When comparing cardiac AL-amyloidosis and control group with HT, we found more pronounced LV hypertrophy and higher amount of LGE in patients with cardiac AL-amyloidosis. Cardiac AL-amyloidosis patients had impaired global and regional LS values, while CS parameters were in absolute value higher in this patient group than in controls with HT. The apex-to-base CS and LS values were higher in cardiac AL-amyloidosis patients.

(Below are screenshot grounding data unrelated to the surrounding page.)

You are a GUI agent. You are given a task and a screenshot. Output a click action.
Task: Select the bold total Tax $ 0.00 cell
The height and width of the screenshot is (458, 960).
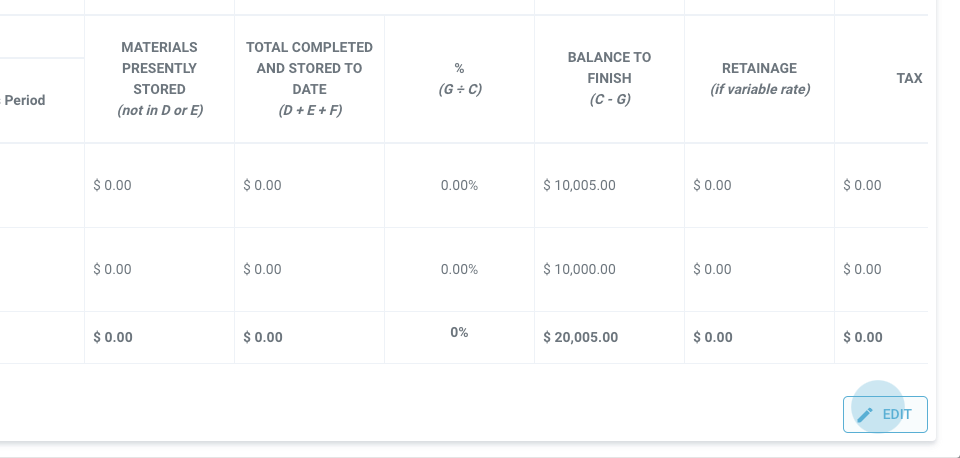click(x=862, y=337)
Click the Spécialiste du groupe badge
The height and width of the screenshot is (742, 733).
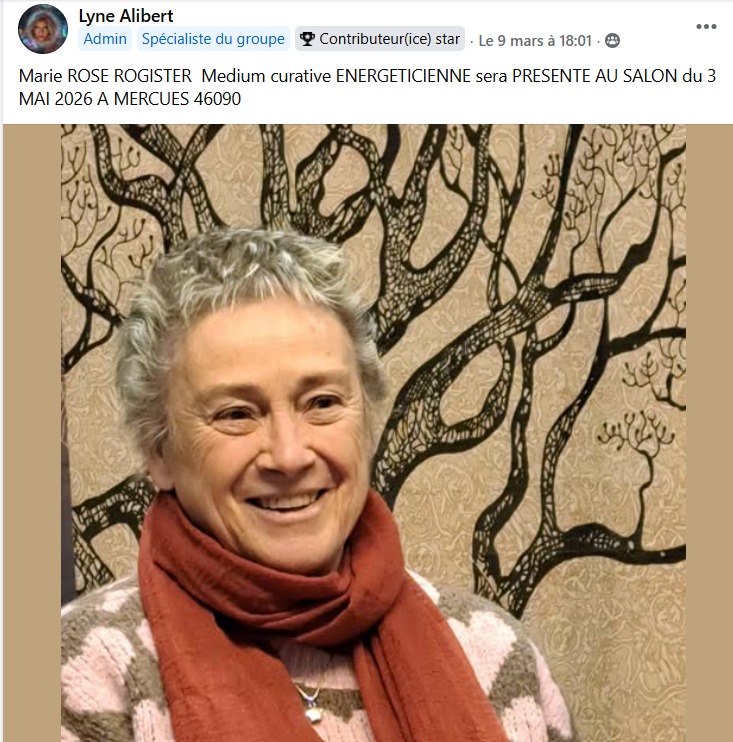tap(213, 39)
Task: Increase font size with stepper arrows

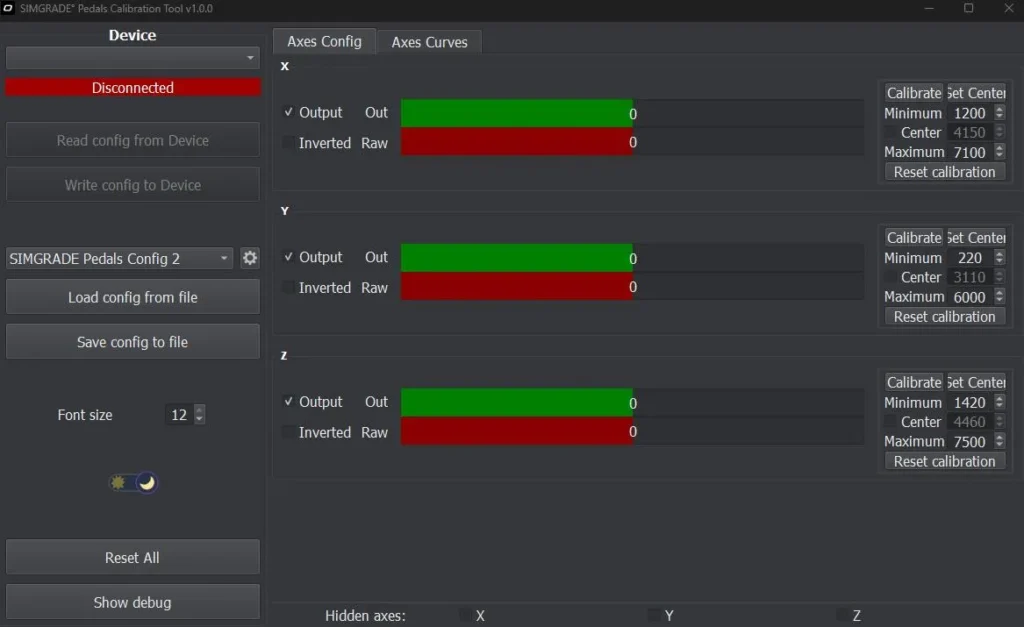Action: pos(200,410)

Diagnostic value of CMR parameters
In the differentiation of cardiac AL-amyloidosis and HCM, the pattern and amount of LGE, the abnormal contrast kinetics had the highest diagnostic accuracies, followed by basal CS, basal LS, and GRS. The sensitivity and specificity of CMR parameters to differentiate cardiac AL-amyloidosis from HCM are shown in Table 2. The presence of septal or septal and posterior diffuse subendocardial LGE had high specificity (99% for both) and relatively high sensitivity (88% for both). The specificity of myocardial nulling prior to blood pool nulling or difficulty in achieving myocardial nulling was 100%, with a sensitivity of 71%. The results of ROC analyses are shown in S2 Table. The optimal cut-off values of the above mentioned parameters are as follows: LGE% cut-off of 16% (sensitivity: 76%, specificity: 87%, AUC: 0.916), basal CS cut-off of -31% (sensitivity: 71%, specificity: 83%, AUC: 0.874), basal LS cut-off of -16% (sensitivity: 69%, specificity: 85%, AUC: 0.847), GRS cut-off of 74% (sensitivity: 83%, specificity: 70%, AUC: 0.847).
Table 2.
| Cardiac AL-amyloidosis vs. HCM | |||
|---|---|---|---|
| sensitivity | specificity | AUC | |
| Septal and posterior EDWT ≥ 15 mm | 29% | 93% | 0.610 |
| Septal and posterior EDWT ≥ 14 mm | 31% | 88% | 0.595 |
| Septal and posterior EDWT ≥ 13 mm | 37% | 81% | 0.590 |
| Septal and posterior EDWT ≥ 12 mm | 57% | 69% | 0.630 |
| Septal EDWT ≥ 20 mm | 9% | 60% | 0.345 |
| Septal EDWT ≥ 18 mm | 34% | 46% | 0.400 |
| Septal EDWT ≥ 15 mm | 91% | 19% | 0.550 |
| Septal EDWT ≥ 14 mm | 91% | 13% | 0.520 |
| Septal EDWT ≥ 13 mm | 94% | 9% | 0.515 |
| Septal EDWT ≥ 12 mm | 97% | 5% | 0.510 |
| Septal and posterior diffuse subendocardial LGE | 88% | 99% | 0.935 |
| Septal diffuse subendocardial LGE | 88% | 99% | 0.935 |
| Septal and posterior myocardial nulling prior to blood pool nulling or difficulty in achieving myocardial nulling | 71% | 100% | 0.855 |
| Septal myocardial nulling prior to blood pool nulling or difficulty in achieving myocardial nulling | 71% | 100% | 0.855 |
| Apex-to-base LS > 2 | 31% | 80% | 0.555 |
| Apex-to-base LS > 1.45 | 71% | 49% | 0.609 |
| GLS > -15% and apex-to-base LS > 2 | 6% | 100% | 0.530 |
| GLS > -23% and apex-to-base LS > 1.45 | 57% | 84% | 0.705 |
| GLS > -23% | 86% | 63% | 0.803 |
| GLS > -15% | 23% | 93% | 0.580 |
| GLS > -13% | 17% | 96% | 0.565 |
| GLS > -12% | 9% | 96% | 0.525 |
The sensitivity and specificity of CMR parameters to differentiate cardiac AL-amyloidosis from HCM.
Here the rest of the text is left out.